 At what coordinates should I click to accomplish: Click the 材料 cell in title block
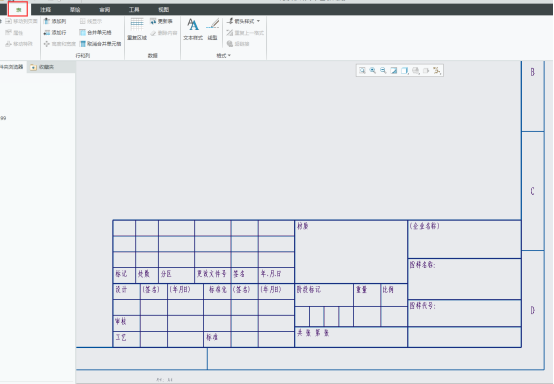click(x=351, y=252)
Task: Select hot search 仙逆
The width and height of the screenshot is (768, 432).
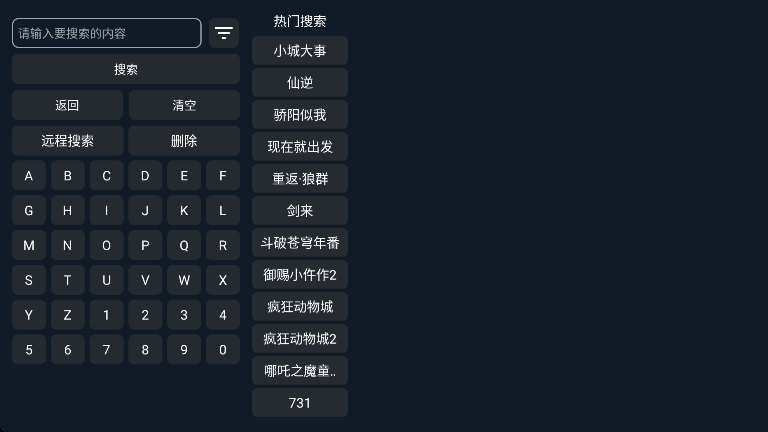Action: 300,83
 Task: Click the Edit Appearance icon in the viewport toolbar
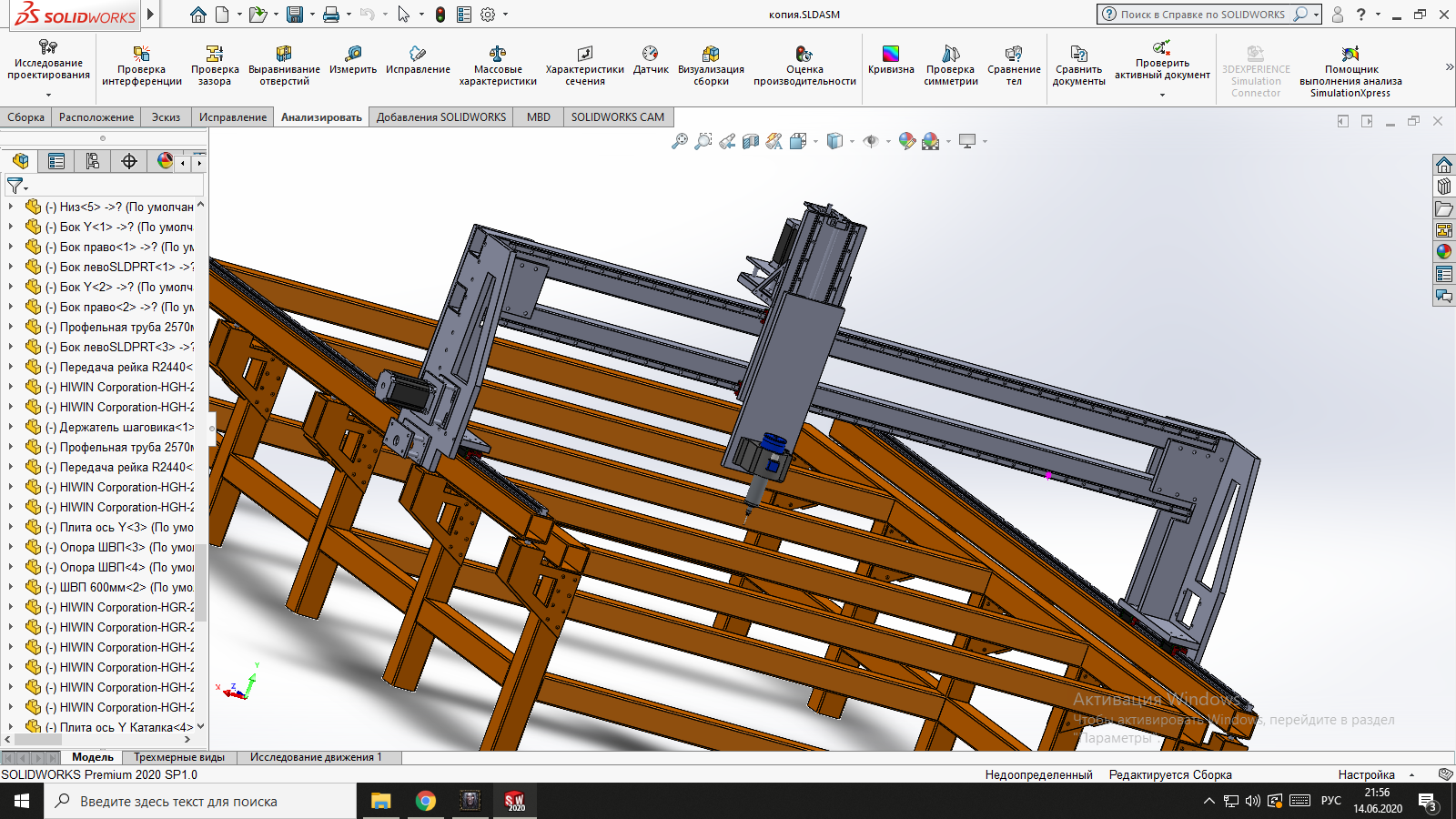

▶ [Directions]: Copy out the lines above that hold the string "Task".

▶ [Finished exercise]:
Task: Select hot search 仙逆
 Task: Click the Edit Appearance icon in the viewport toolbar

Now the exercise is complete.